Seattle Times staff reporter
The University of Washington will open an office in Beijing, officials announced Wednesday.
The new office, announced in conjunction with a campus visit by Chinese Ambassador Zhou Wenzhong, will serve as a liaison among UW officials, the Chinese government and Chinese universities. The office is expected to open in the fall.
"The idea is we think we can do better by actually having a presence in Beijing," said UW spokesman Norm Arkans.
In the past year, UW officials have stepped up their efforts to establish a relationship between the university and the Chinese government. UW President Mark Emmert said the university has talked with the Chinese education and health ministries about working together.
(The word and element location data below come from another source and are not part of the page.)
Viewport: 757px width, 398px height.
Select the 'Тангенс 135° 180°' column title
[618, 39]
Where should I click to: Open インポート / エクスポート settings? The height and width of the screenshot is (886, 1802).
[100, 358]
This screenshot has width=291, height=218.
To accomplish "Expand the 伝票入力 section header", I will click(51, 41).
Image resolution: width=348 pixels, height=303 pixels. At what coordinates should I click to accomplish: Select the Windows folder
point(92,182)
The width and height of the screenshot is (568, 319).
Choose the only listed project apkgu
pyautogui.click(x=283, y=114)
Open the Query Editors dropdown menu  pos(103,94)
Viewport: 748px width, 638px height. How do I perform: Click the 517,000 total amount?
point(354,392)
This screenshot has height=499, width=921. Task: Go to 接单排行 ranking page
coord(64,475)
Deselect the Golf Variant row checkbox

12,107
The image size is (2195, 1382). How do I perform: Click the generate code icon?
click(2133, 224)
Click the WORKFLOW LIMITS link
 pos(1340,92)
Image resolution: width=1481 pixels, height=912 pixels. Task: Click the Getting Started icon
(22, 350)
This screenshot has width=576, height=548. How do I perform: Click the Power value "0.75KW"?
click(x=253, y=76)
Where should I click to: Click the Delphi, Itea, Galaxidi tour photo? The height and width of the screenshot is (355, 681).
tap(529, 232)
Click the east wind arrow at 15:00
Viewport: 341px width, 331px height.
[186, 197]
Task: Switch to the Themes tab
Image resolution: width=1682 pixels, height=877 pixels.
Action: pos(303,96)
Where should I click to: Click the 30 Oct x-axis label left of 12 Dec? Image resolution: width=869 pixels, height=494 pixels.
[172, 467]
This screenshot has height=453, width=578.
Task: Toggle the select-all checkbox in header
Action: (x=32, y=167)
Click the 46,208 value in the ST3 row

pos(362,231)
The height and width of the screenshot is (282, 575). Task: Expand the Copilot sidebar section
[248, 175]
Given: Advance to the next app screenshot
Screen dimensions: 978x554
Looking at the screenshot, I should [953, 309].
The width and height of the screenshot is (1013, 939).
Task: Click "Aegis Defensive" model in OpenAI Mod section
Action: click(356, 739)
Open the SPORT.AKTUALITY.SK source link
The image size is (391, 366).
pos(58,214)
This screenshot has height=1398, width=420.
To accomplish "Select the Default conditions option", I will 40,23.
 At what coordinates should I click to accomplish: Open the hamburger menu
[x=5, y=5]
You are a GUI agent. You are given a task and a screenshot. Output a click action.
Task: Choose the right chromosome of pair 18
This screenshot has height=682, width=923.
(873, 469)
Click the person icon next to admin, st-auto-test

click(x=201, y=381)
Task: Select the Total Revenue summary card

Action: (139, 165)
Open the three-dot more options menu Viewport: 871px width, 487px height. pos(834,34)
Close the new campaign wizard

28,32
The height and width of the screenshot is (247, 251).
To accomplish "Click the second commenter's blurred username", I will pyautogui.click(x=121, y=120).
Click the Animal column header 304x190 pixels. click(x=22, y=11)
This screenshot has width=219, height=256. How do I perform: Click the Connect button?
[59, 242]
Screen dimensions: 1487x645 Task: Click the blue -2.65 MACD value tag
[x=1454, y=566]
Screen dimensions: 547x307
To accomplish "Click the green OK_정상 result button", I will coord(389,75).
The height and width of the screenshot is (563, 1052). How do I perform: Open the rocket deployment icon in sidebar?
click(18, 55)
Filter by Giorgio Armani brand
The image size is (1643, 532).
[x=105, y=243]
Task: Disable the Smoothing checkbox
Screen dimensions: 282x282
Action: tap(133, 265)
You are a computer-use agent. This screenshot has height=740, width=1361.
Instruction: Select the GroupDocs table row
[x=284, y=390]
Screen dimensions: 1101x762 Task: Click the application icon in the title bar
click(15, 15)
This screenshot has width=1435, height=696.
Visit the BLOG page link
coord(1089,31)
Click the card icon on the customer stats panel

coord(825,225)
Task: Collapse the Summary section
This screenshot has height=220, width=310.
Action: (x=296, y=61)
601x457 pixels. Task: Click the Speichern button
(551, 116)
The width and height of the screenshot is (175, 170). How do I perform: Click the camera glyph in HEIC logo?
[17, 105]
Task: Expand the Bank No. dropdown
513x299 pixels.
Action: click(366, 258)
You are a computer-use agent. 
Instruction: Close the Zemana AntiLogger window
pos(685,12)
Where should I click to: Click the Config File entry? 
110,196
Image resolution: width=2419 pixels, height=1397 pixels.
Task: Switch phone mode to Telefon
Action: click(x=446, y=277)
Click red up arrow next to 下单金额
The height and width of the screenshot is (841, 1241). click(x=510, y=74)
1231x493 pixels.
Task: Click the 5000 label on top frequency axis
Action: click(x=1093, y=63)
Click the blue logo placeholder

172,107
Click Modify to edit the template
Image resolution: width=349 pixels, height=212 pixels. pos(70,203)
He said, for example, there is interest by Chinese health officials to work with faculty from the UW's new global-health department on prevention of epidemics.
Last summer, Emmert visited China for 10 days. That came after an April 2006 meeting with Chinese President Hu Jintao during his visit to Seattle.
Last year, the UW declined an invitation from a Chinese delegation to build a 10,000-student campus in Nanjing. Emmert's original plan was to open a UW office in Shanghai, but the location later shifted to Beijing.
Washington state has significant economic connections with China, Emmert said, and businesses here want a workforce ready to do business with the country's growing economy.
"When we talked to local business leaders, they were keenly interested in having our students and our alumni be prepared in an international setting, especially in China," Emmert said Wednesday. "A UW young grad will most likely have Chinese colleagues regardless of field."
Emmert said UW's Beijing office also will serve students studying abroad in China, which he said is not as "student-friendly as Europe" because of language barriers. In the 2005-06 school year, the university sent more than 120 students to China.
Emmert said he hopes the university eventually can expand from an office to classrooms for UW students in China.
He also announced on Wednesday the appointment of Hank T. Wang, a former Chinese military official, as the UW's "first special adviser on China and Asia." Wang works for Garvey Schubert Barer, a law firm with offices in Seattle, Beijing and other U.S. cities.